If we think we know it all, that’s a warning sign of missteps to come.  The words “I know that” can be very dangerous and keep us closed to further learning.  We should always be students.  We’re better off if we’re constantly learning, improving our approach, and executing as per our plans. 


There’s a model of how the human brain works, with the left brain being analytical and the right brain being emotional.   The left brain tries to make logical sense of things through the dissection of data and rational analysis and is easily occupied with numbers and charts.

If only it were that simple.

The right brain is the source of emotional responses.  Try as we may, we can’t just shut that off.
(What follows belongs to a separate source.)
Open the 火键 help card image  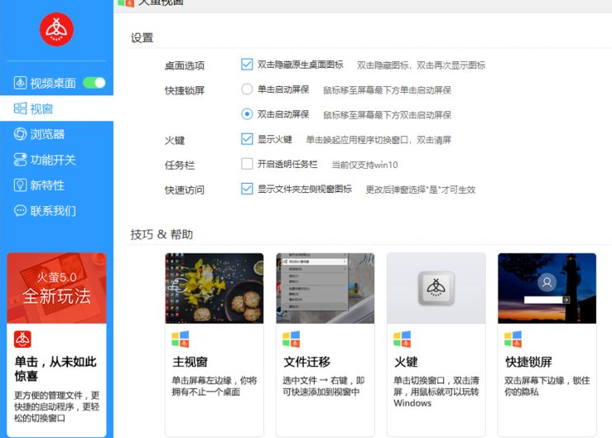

Many studies show that our decisions are greatly influenced by the right emotional brain, mostly made unconsciously.

Rather than trying to suppress our emotions, I find it more helpful to observe and acknowledge them.  For example, when I’m feeling FOMO, it’s better to recognize what I’m feeling and maintain awareness of how that may affect my decision-making.  That works a lot better than pretending that I’m immune to FOMO altogether.  


It’s essential to keep the big picture in mind.   Nobody likes to hear, “It’s only money,” and I don’t like saying it.  Money is important.  It’s the fungible resource that allows us to be more of who we are – for better or worse.   Money can provide abundance and financial security for ourselves and our loved ones.  It enables a good quality of life and the means to be generous.

Intrinsically, money is neither good nor evil.  How we obtain it and what we do with it is what matters.    Pursuing and preserving money is a noble cause for the overwhelming majority of us with noble intentions.   It is okay – actually imperative — for us to do everything we can to be skilled at getting it and keeping it. 

We can’t forget to take care of our own mental and physical health.  We need to take care of ourselves to be here for those we care about.   Don’t neglect to spend quality time with friends and family.  For all of its usefulness, no amount of money can replace our health and loved ones.   Never forget to keep those ends in mind.  They are our raison d’être.


After many years of buying and selling options using a wide variety of strategies ranging from the simple to complex, I find that a simple strategy, like selling puts, can be one of the easiest to manage and most reliable for generating regular profits.  Don’t make it more complicated than it needs to be!